An unfortunate offshoot that would come from this new policy of policing in schools was the false picture of unsafe or violent communities. This has had real consequences in terms of jobs; companies used the rhetoric of finding “safe communities” to move to sites of low wage and non-unionized labor, usually out of the country. Over the last 40 years, tens of thousands of jobs have been lost with large LA-based plant closures of Goodyear, Firestone and others, he says, due in some part to this false pretense.
The 90s saw the first police substation built on a high school campus – another trend that has played out across large schools in the U.S. – along with mass lockdowns and heightened security measures.
“These are technologies of control that we commonly think of in prisons, but they’re actually in schools,” he says. “So what’s happened is that the public education system in California, with the arrival of Black southerners, quickly morphed into a site of enclosure and containment of Black youth.”
Gone now are classes like art, music and dance - courses which have historical significance in Black culture dating back to pre-slavery West Africa. These mechanisms were similarly banned on plantations when it was discovered they were being used to communicate covertly, he says. Sojoyner explains these underpinnings in a chapter devoted to the roots of Black culture in America and the Reconstruction-era beginning of today’s educational system.
“With the steady removal of these elements, Black culture has been completely stripped from California’s curriculum,” he says. “These courses have been replaced by standardized test prep classes that train students to pass tests, and regurgitate information rather than learn how to think and importantly, encourage the questioning of information they are given. Standardized testing has become the curriculum guide; schools that don’t perform lose funding and can be taken over by the federal government. This has placed a lot of pressure on schools and students to perform, so those who don’t are relegated to these ‘containment courses.’”
“This isn’t learning,” he adds.
Students who spend their time in these courses are not taking necessary core college prep classes that qualify them for education beyond high school.
He notes that at the high school where he subbed, statistics show there were years where not one Black male student qualified to apply to any state college or university; all school time was being spent in these “enclosed” courses to help the school improve its overall performance.
“So you have these kids who are basically just being held in school, who come from a home life that may be stressed due to parental job loss brought on by the closure of companies in their communities – it makes sense that there would be outbursts from students, challenges to authority.

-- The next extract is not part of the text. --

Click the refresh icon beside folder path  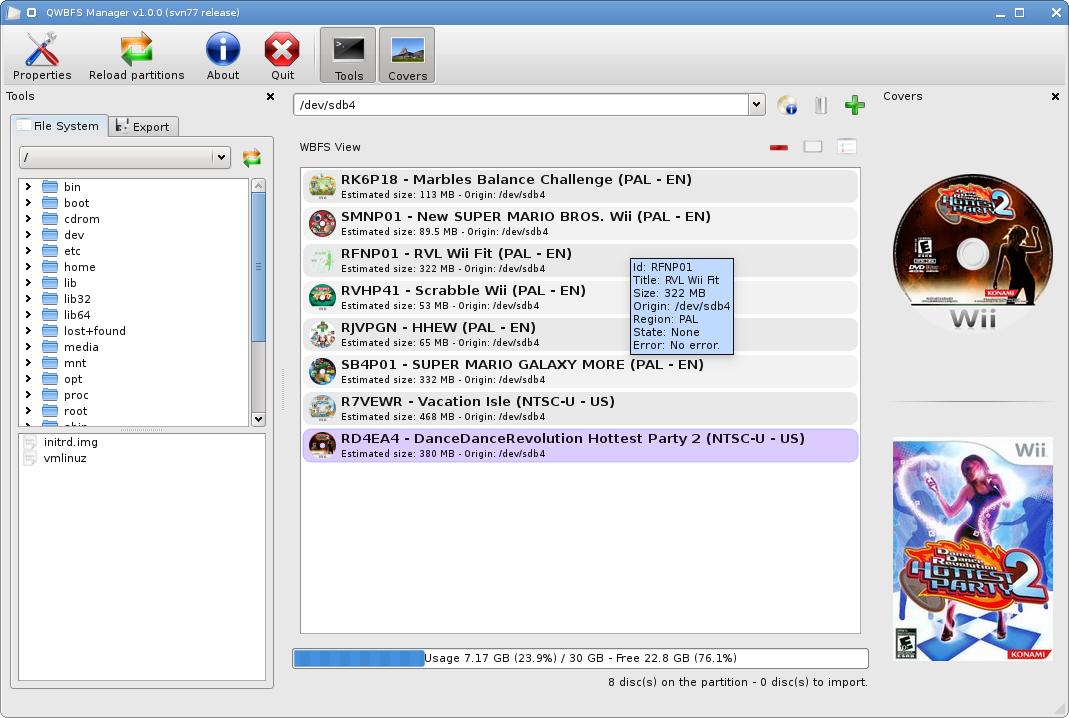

But rather than provide more counseling services, they’re engulfed in this apparatus involving the police,” he says.
Taken all together - failed educational, social and economic policy, the creation of a police state, and the construction of schools that warehouse students – it’s not hard to see where this may lead, says Sojoyner.
So what’s the answer?
His book offers some bold ideas that require mass overhauls to both prison and educational policy.
“Since public education and prison work in tandem to create enclosures, a solution needs to involve a new look at both. Are prisons really necessary? Why is education driven nationally rather than at a community-needs level? Real solutions need to completely relook at how all of this is structured,” he says.